Oireachtas Joint and Select Committees

Tuesday, 23 October 2012

Joint Oireachtas Committee on Jobs, Enterprise and Innovation

Micro-Enterprise and Small Business Unit: Discussion with EI, ISME and SFA

2:00 pm

Mr. Tom Hayes:

No, I appreciate that. I am just coming back to it because the figures for this year thus far, which I have provided, are much higher. I had the good fortune to work overseas for a number of years on behalf of Irish companies entering the market. I assure members that business must be won and re-won all day and every day. Regardless of whether someone wins a contract today to supply a major multiple or a systems integrator or a major telecommunications company, such business must be re-won day in, day out through innovating one's product, through research and development, further sales and marketing and through further investment. Consequently, the 140,000 dependent jobs and the other 300,000 indirect jobs must be fought for all day every day.
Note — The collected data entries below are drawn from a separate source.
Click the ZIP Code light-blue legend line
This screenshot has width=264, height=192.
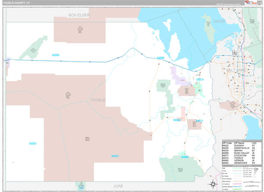coord(237,174)
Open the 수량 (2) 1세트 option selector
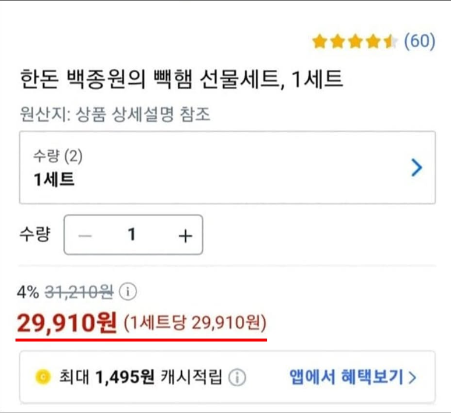The width and height of the screenshot is (451, 413). tap(227, 168)
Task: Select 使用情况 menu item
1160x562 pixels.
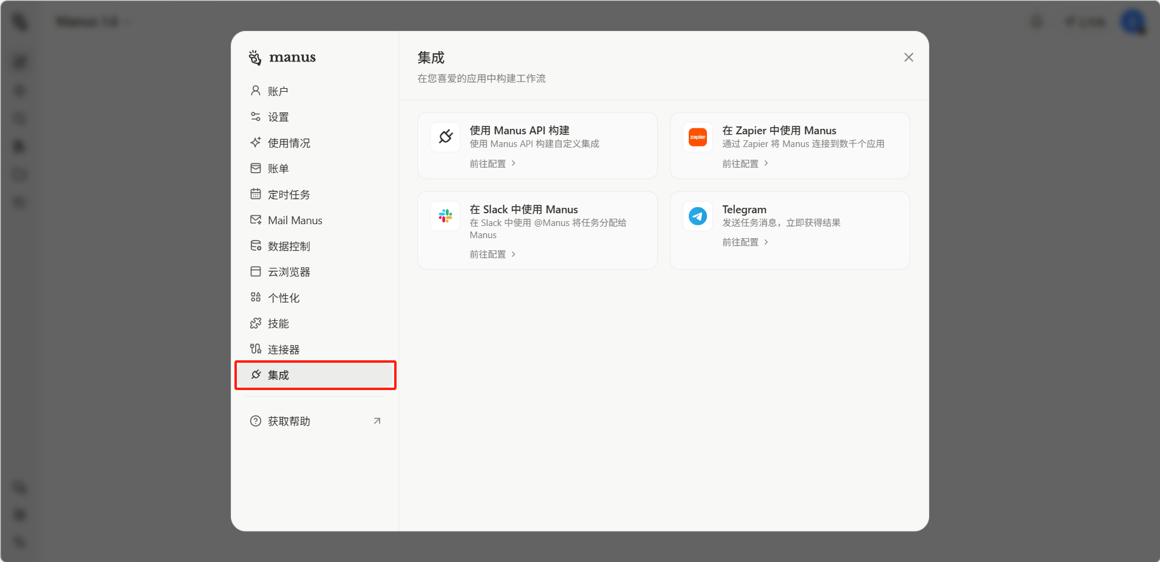Action: [289, 143]
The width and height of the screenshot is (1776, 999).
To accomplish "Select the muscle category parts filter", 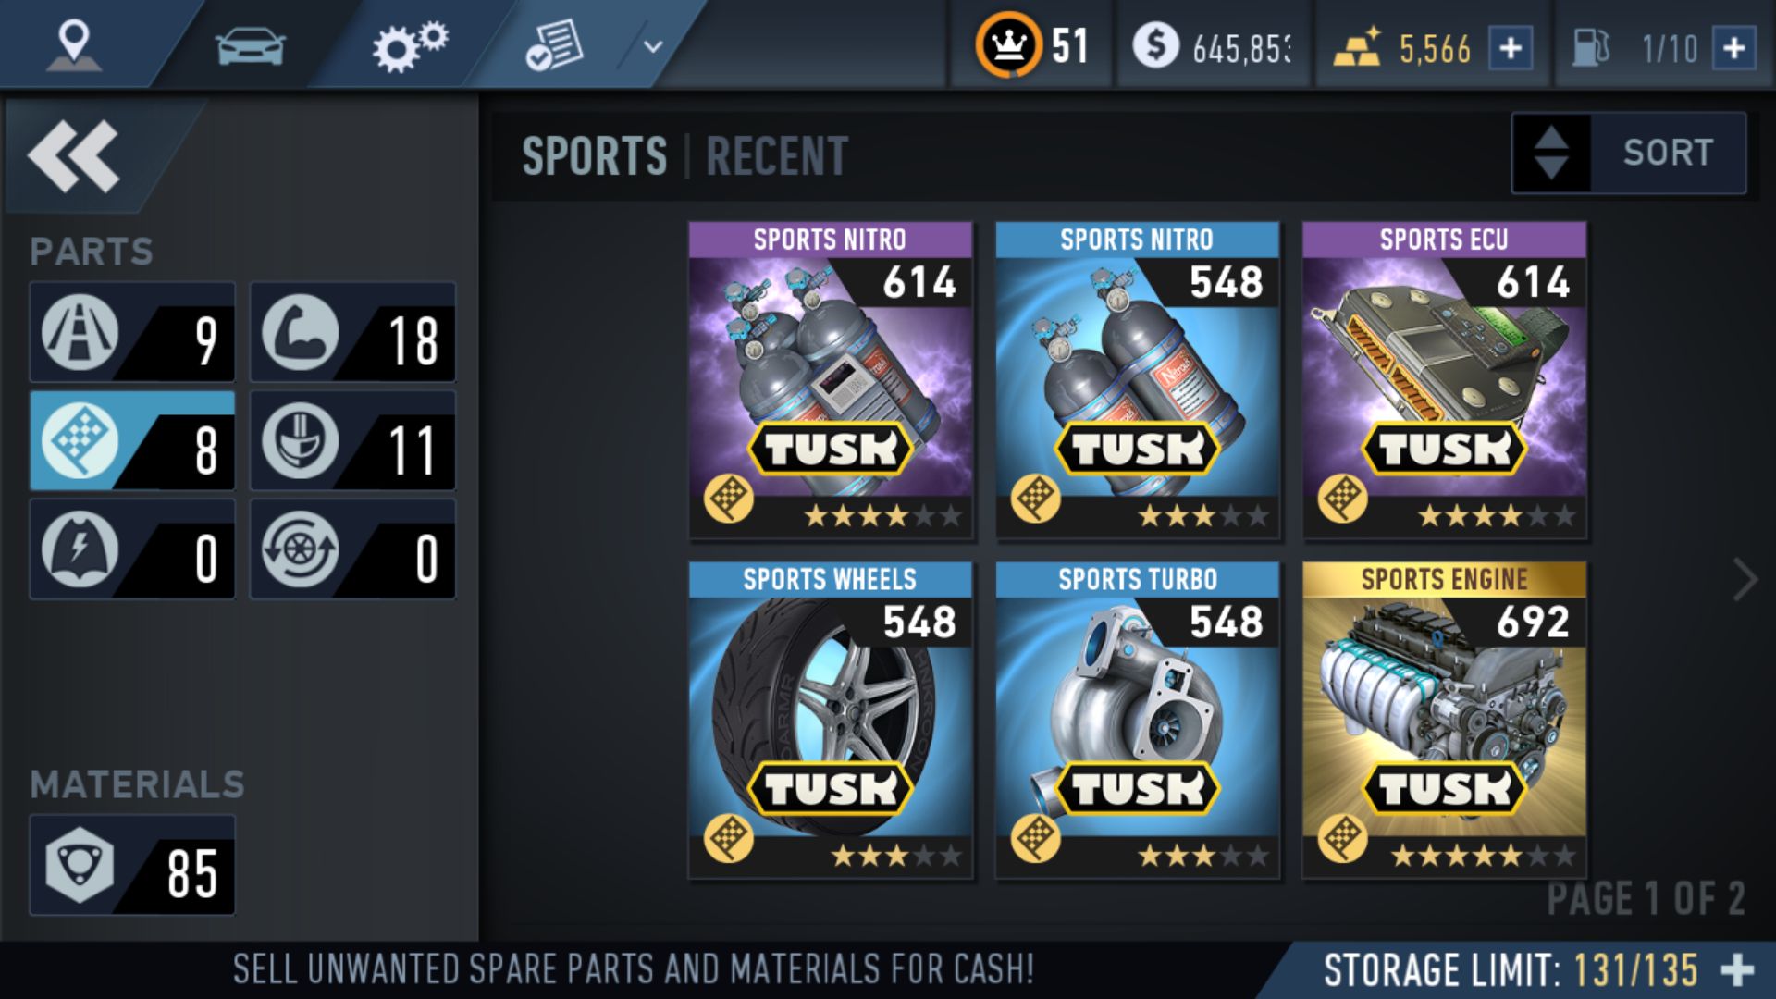I will [352, 333].
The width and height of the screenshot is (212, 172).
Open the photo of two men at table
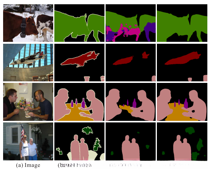[28, 102]
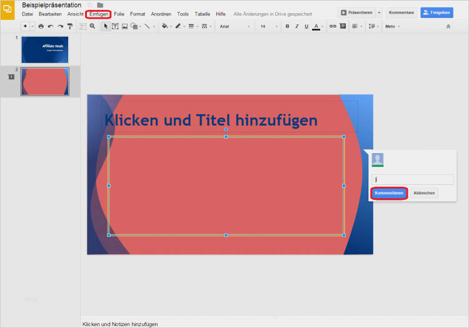The width and height of the screenshot is (469, 328).
Task: Select the text box tool
Action: point(115,26)
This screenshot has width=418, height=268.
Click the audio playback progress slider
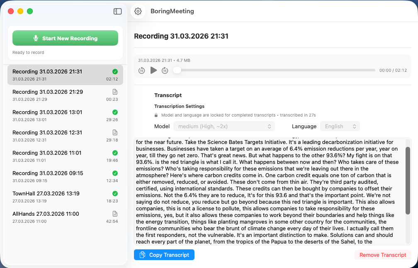pos(274,71)
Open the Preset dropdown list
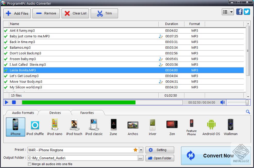 click(x=140, y=150)
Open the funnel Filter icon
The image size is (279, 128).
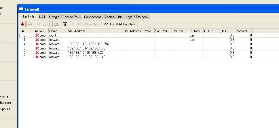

Back in 2011, when competing against companies right around the globe, that was a major challenge. This year, as I noted, we have seen an increase in that regard. More companies are undertaking research and development this year than was the case last year. More companies are undertaking job expansion programmes this year than last year and more companies are undertaking management development programmes. These all are signs that companies are in a position to at least grow and develop and hopefully this will continue over the next number of years.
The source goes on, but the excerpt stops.